Publié le 7/7/2013 sur la page FB Palestine et Révolution
Palestinien, né à Jaffa en 1936, Ghassan Kanafani entame le chemin de l’exil en 1948 à l’âge de 12 ans. Après un bref séjour au Liban, sa famille s’établit à Damas où il poursuit ses études. Exclu de l’université de Damas pour son engagement dans le mouvement des nationalistes arabes (MAN – pan-arabist Movement of Arab nationalists), fondé par Georges Habache, il s’en va pour le Koweït. Il retourne à Beyrouth en 1960 où il poursuit son travail de journaliste engagé. L’aile palestinienne du MNA devient en 1967 le Front populaire de libération de la Palestine (FPLP) et Ghassan Kanafani en devint le porte-parole. En 1972 Ghassan Kanafani est assassiné par les services secrets israéliens dans un attentat à la voiture piégée, en même temps que sa nièce adolescente et fait ainsi partie de la longue liste de dirigeants palestiniens éliminés par le Mossad.

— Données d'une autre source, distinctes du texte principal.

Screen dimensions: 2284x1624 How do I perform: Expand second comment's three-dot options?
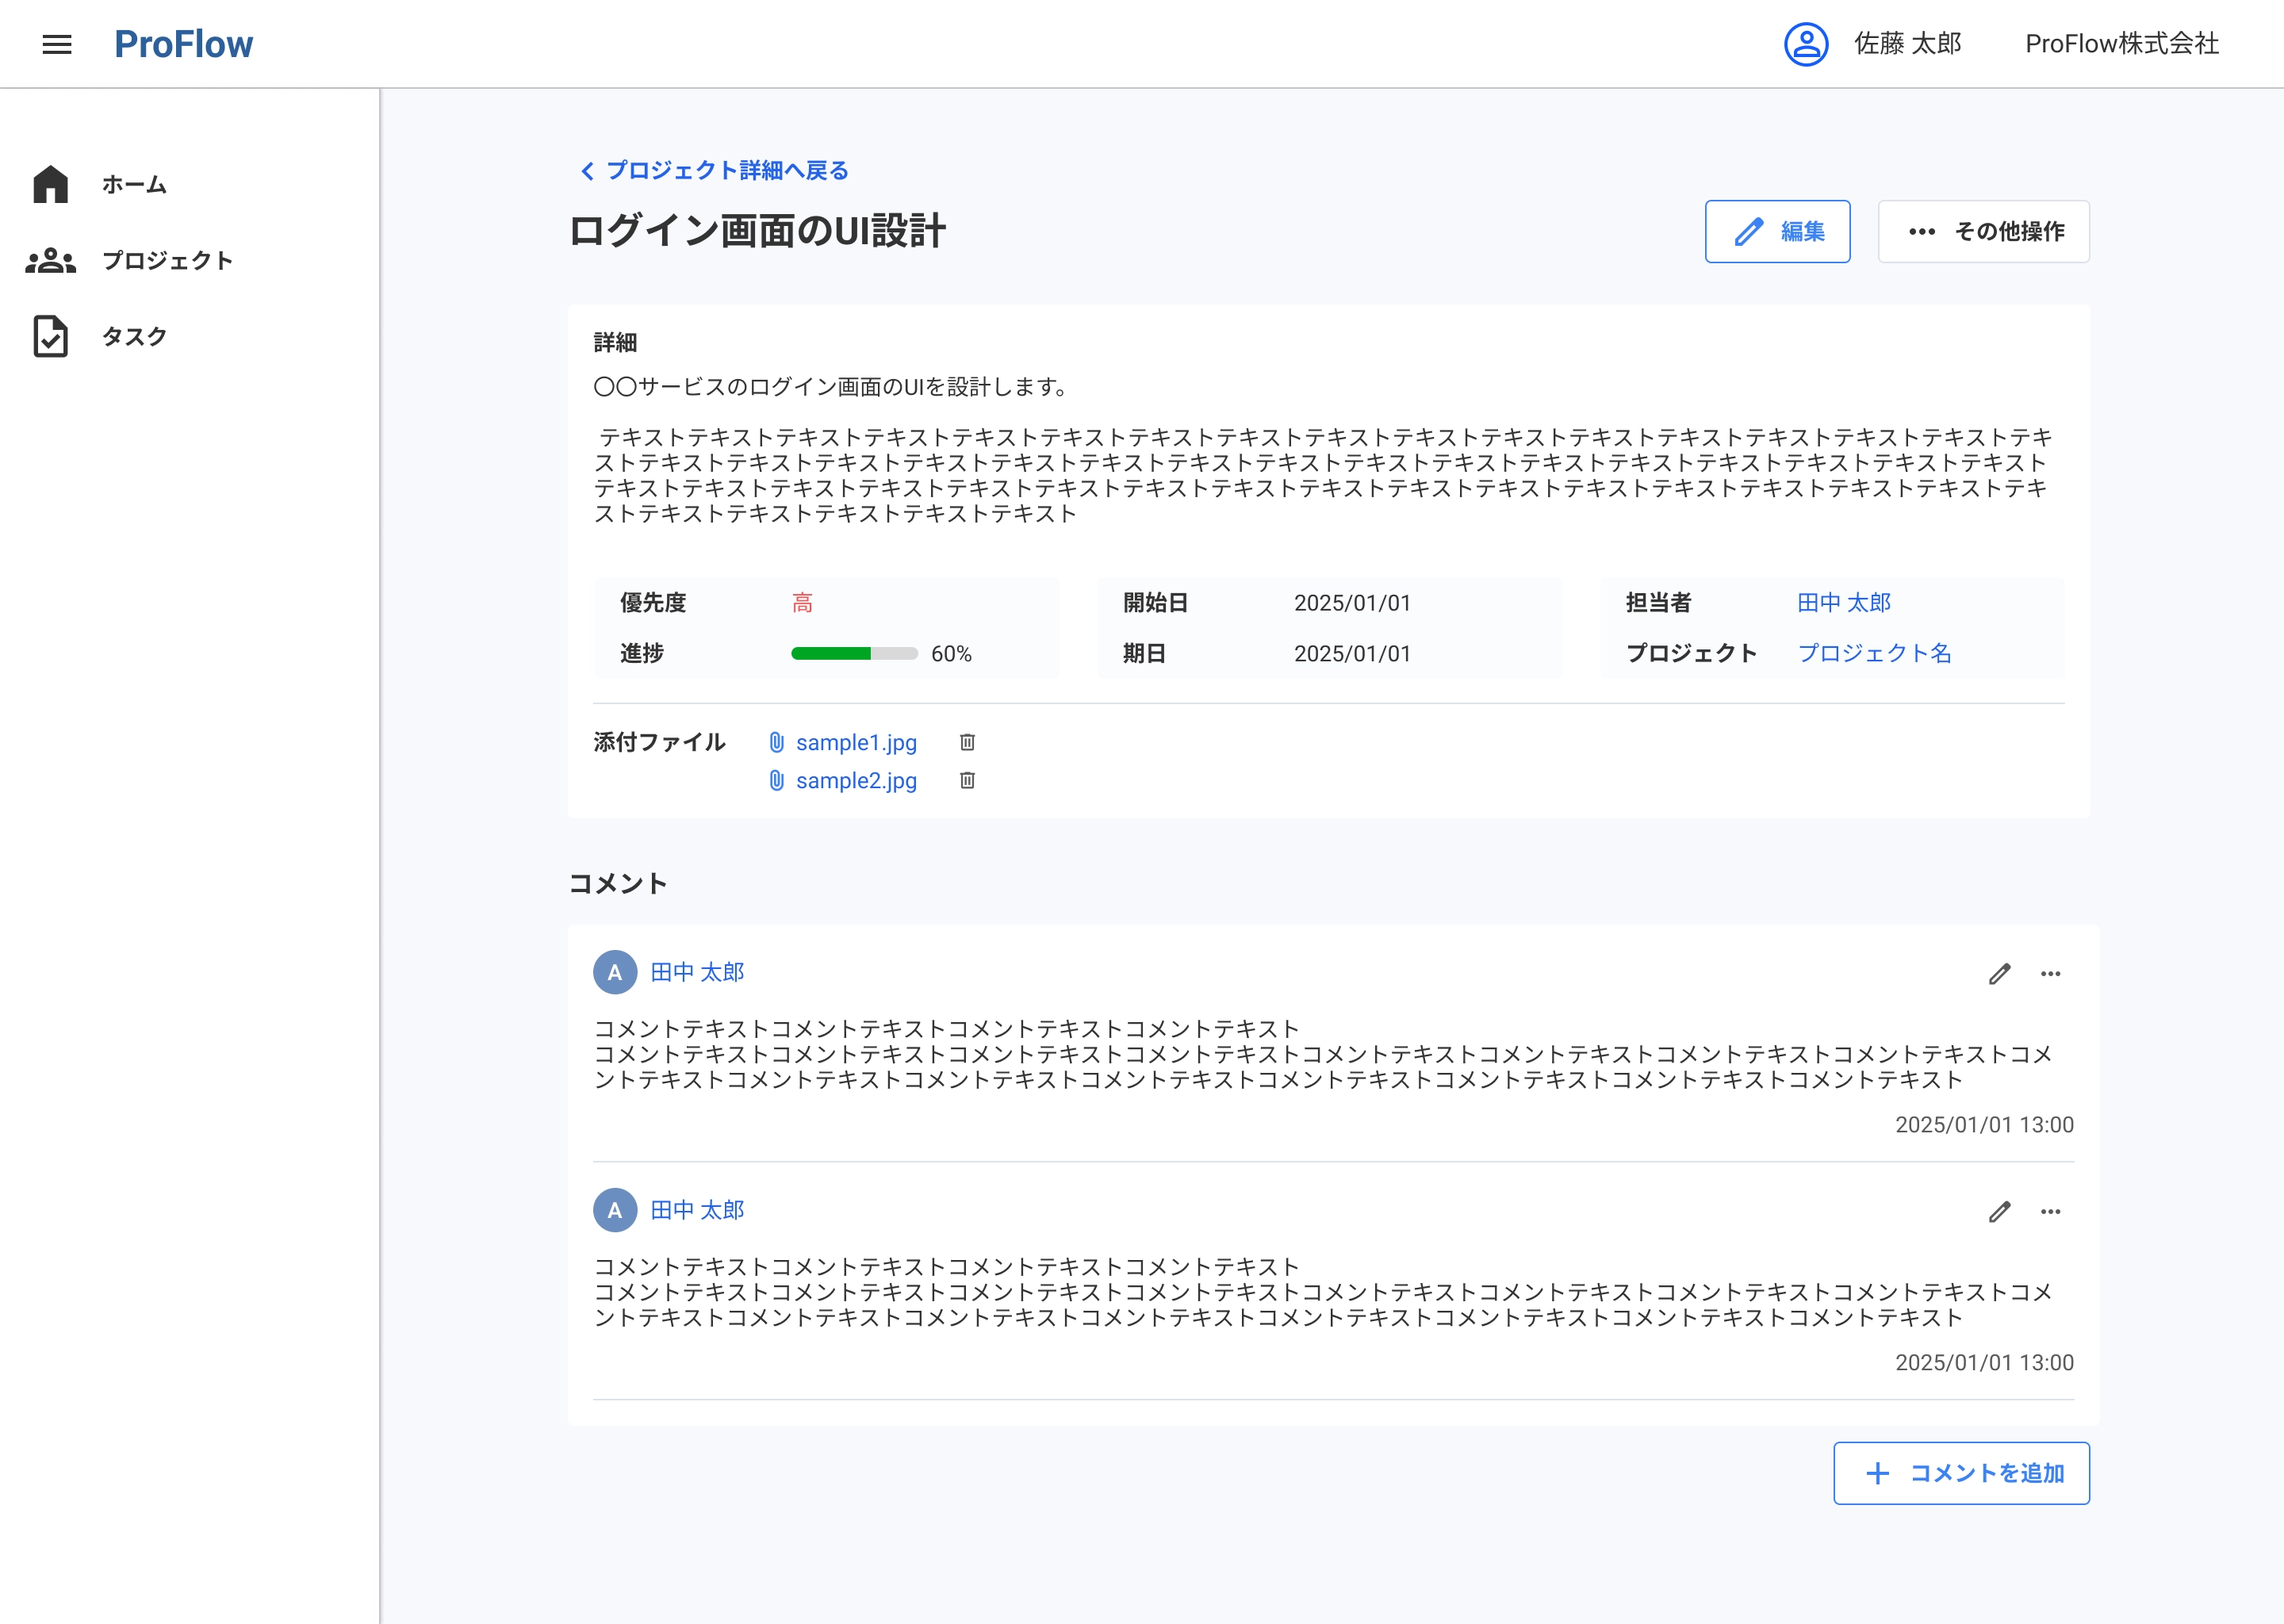(2050, 1211)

Ghassan Kanafani n’a cessé de joindre l’écriture et l’action politique. Journaliste révolutionnaire le jour, romancier la nuit, il avait l’art d’exprimer la tragédie des palestiniens de la diaspora et leur désenchantement désespéré.
Il a écrit dix-huit livres, et écrit des centaines d’articles sur la culture, la politique et la lutte du peuple palestinien. Ses livres parlent essentiellement de la Palestine et de la lutte palestinienne et il évoque souvent ses propres expériences en tant que réfugiés.
Ses œuvres les plus connues sont « Des Hommes dans le Soleil » et « Retour à Haifa ».